Extrait:
----

Par Didier Pasamonik (L’Agence BD) le 24 mars 2014                      Lien  
Le Groupe Media-Participations vient de signer à l'occasion du Salon du Livre de Paris une joint-venture avec le groupe chinois Comicfans dans le but de développer ensemble une activité de diffusion de manhua (BD chinoise) en Europe et dans le monde. Rencontre avec François Pernot, l'artisan de cet accord stratégique.

Quelle est la nature de l’accord passé avec les Chinois ?

Nous avons créé une société en commun qui va développer la diffusion du manhua ailleurs qu’en Chine. Les Chinois ont une culture extraordinaire, une culture graphique extrêmement intéressante. J’ai eu la chance de rencontrer un éditeur exceptionnel, Jin Cheng, qui est le fondateur de Comicfans, également fondateur du Prix du Dragon d’Or et du Festival de Guangdong. Nous avons décidé d’amener, de manière très progressive, prudente, avec une sélection éditoriale impitoyable et de la création, une forme de bande dessinée qui n’est certainement pas celle que nous faisons en Francophonie, ni celle que font les Japonais ou les Américains, mais une bande dessinée propre à la culture chinoise.

François Pernot (Media-Participations) : "On ne peut pas trouver de meilleur partenaire que Media-Participations en Europe."
Jin Cheng, le patron de la société Comicfans

Qui sera l’opérateur éditorial de cette structure ?

L’éditeur et propriétaire de Comicfans, Jin Cheng, et nous avons toute une structure française qui va travailler avec lui.

C’est une joint-venture ?

Absolument, à 50-50.

Il y a également sur la Chine des projets de dessins animés...

Nous avons beaucoup de projets en Chine, cela fait 20 ans que nous y vendons des droits de bande dessinée. Depuis plus longtemps que cela, nous produisons de l’animation avec les Chinois, et pas forcément avec les mêmes partenaires. Nous avons plusieurs partenariats en cours.

Est-ce que c’est la réponse du berger à la bergère en direction des Japonais ?

----

Matériel fourni:
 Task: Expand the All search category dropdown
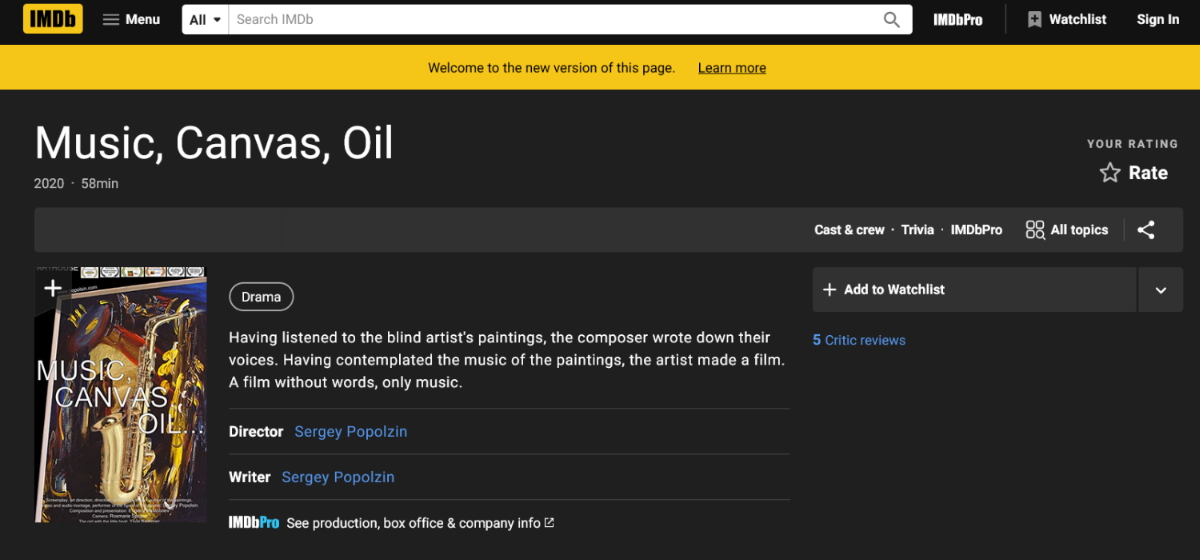[205, 20]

----

Consigne 1:
D'après l'entretien sur le manhua, dans quelles proportions la coentreprise est-elle partagée entre les deux groupes ?
Consigne 2:
Reprenez l'entretien sur le manhua à la suite de sa dernière phrase et poursuivez-le.

Réponse attendue 1:
Elle est partagée à 50-50.

Réponse attendue 2:
Non, pas du tout, parce que notre activité avec les Japonais est en gros développement. Les gens ne voient que ce qui se passe sur le papier, mais il ne faut pas oublier que Media-Participations est le premier distributeur de dessins animés japonais en Europe, et ça marche de mieux en mieux. Nous sommes aussi sur le jeu vidéo, nous avons des joint-ventures avec d’autres types de sociétés japonaises, à travers nos filiales Hanuman et Gravity, avec des tas de choses...

Il n’y a donc pas de berger et de bergère : il y a des pôles de création exceptionnels qui ont tous des identités propres, des valeurs spécifiques, et Média-Participations qui se veut un projet patrimonial d’abord de création, mais aussi de diffusion, est présent sur ces positions.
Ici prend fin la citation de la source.